Problem :: Print exactly, and only, the lines from the one containing "Instruction: Click the default.php filename" through the last line of the records below, both included; leave out the pictures.

Screenshot grounding data ::
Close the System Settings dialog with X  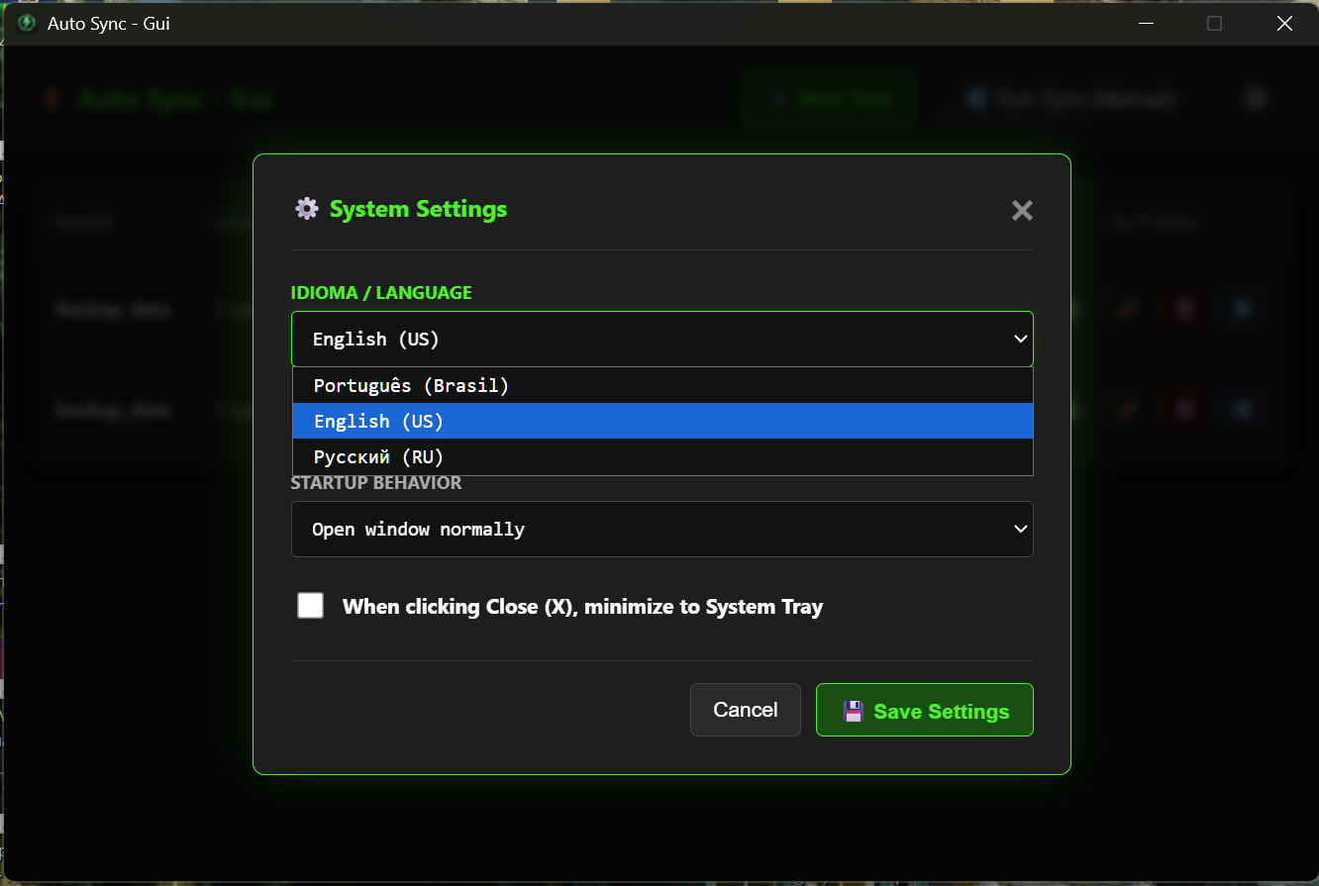[x=1022, y=210]
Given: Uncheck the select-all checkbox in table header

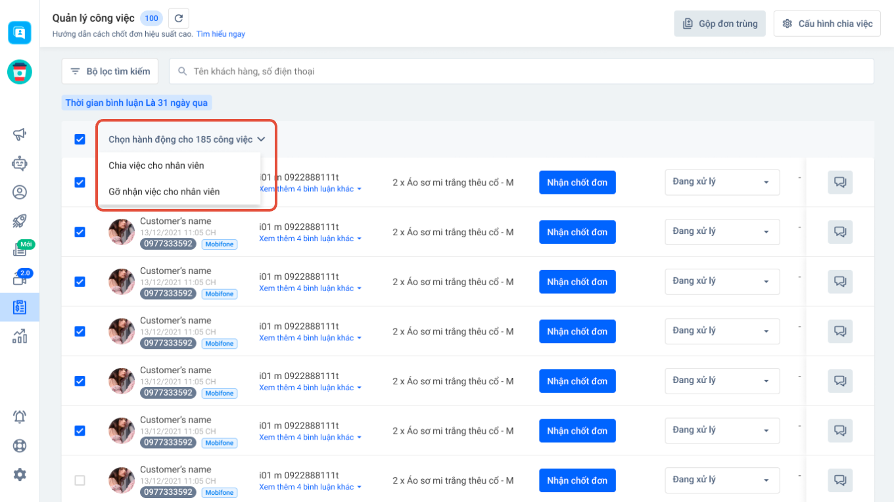Looking at the screenshot, I should 80,139.
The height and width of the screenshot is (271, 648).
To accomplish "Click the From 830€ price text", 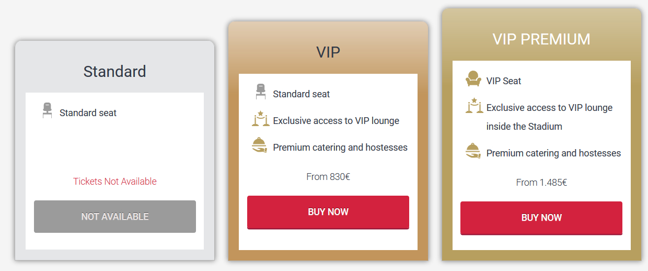I will (328, 177).
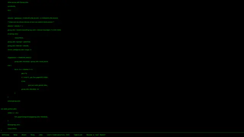The height and width of the screenshot is (137, 244).
Task: Visit the Blog link
Action: [32, 135]
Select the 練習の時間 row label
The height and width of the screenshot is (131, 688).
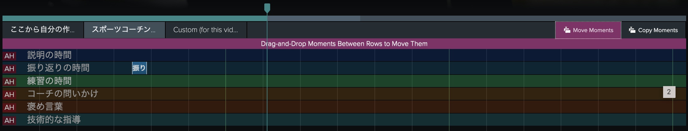point(49,81)
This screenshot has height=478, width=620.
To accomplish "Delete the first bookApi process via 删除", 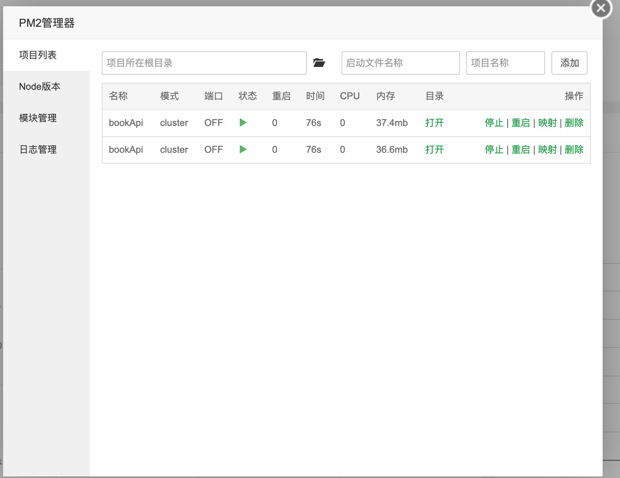I will point(574,123).
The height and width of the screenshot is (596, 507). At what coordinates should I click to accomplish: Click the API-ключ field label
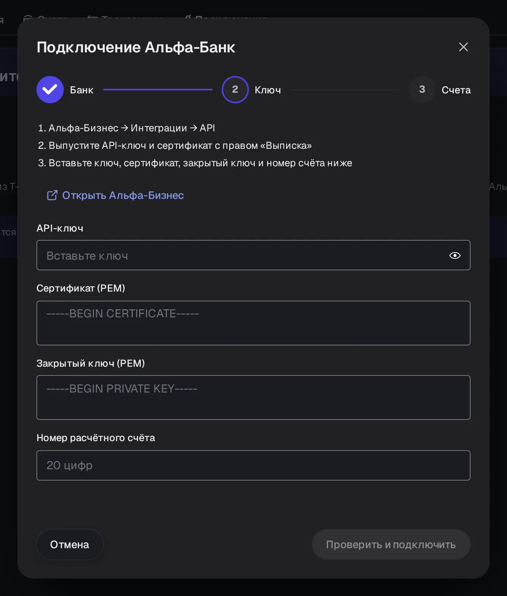pos(60,228)
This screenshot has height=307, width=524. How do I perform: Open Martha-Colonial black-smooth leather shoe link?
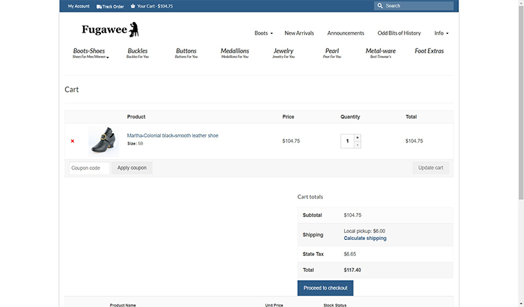click(172, 136)
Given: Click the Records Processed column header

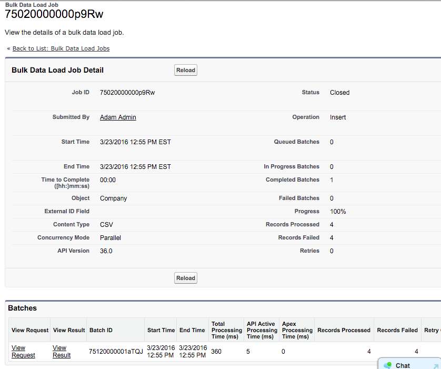Looking at the screenshot, I should tap(344, 330).
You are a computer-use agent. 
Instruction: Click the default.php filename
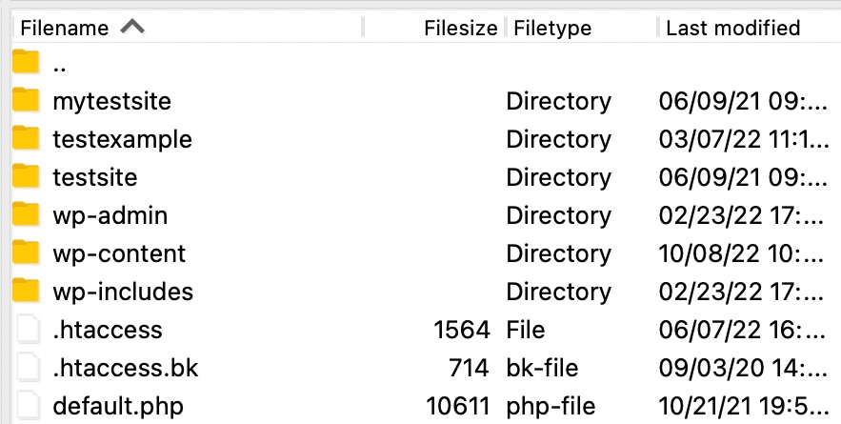click(118, 406)
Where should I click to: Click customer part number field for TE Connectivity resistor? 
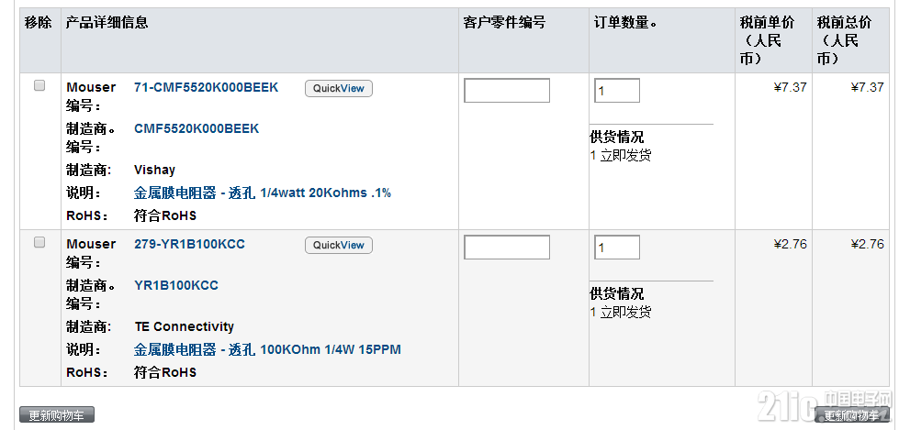tap(507, 248)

Exercise answer ::
Instruction: Click the default.php filename
click(118, 406)
Where should I click to: Click customer part number field for TE Connectivity resistor? 
tap(507, 248)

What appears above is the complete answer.